**Задание**
Продолжите отрывок интервью, начав сразу после его последнего предложения.

ДГ. Но разве изменения, происходящие в СССР, ничего не изменили в вашем отношении? Например, ваши высказывания здесь о Горбачеве довольно отрицательны.
АЗ. Мои взгляды не изменились. То, что там теперь происходит, подтверждает мои предсказания. Советский Союз переживает кризис. Но кризис не крах. Он будет преодолен. Коммунистическая система в Советском Союзе вернется в ее нормальное состояние.
РЕАЛИСТЫ
ВЛАДИМИР МАКСИМОВ
Колледж Парк, штат Мэриленд, 1983
ДГ. Владимир Емельянович, ваша биография весьма напоминает биографию Максима Горького: уход из дома после четвертого класса, детприемники, бродяжничество, образование книжное, эмиграция. Теперь некоторая редакторская власть. Очень много похожего. И вы пишете, что вы очень увлекались Горьким в юности. Потому ли, что у вас так много похожего в жизненном опыте?

**Исходные данные**
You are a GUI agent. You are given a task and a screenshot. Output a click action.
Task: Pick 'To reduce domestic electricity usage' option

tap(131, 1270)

**Ответ**
ВМ. Нет, вы знаете, в юности у меня еще не было этого опыта. Наоборот, увлечение Горьким толкнуло меня на то, чтобы уйти из дому и повторить его судьбу. В общем, я не знаю, на каком уровне и какого качества, но мы сделали разные выводы из своего опыта. Горький сделал социальные выводы, если хотите, радикально-социальные, и примкнул, как вы знаете, к наиболее крайним течениям русской социал-демократии - к большевизму, а я из своего опыта, родившись в совершенно атеистической семье, все-таки пришел к религии.
После своих скитаний я потерял всякий интерес к Горькому. У меня остался еще интерес кое-какой к некоторым его пьесам. Мне нравятся такие пьесы, как "Егор Булычов", "Фальшивая монета". Там что-то есть. К некоторой прозе, как "Матвей Кожемякин", "Трое" и даже - если хотите, хоть книга и не очень хорошая, но там много информации об эпохе - "Жизнь Клима Самгина". Но в целом я потерял всякий интерес к Горькому. Я как раз через свой опыт пришел к Достоевскому, а через Достоевского - к религии. Как большинство современной гуманитарной интеллигенции в России.
ДГ. Но это расхождение идеологическое. А в смысле художественном?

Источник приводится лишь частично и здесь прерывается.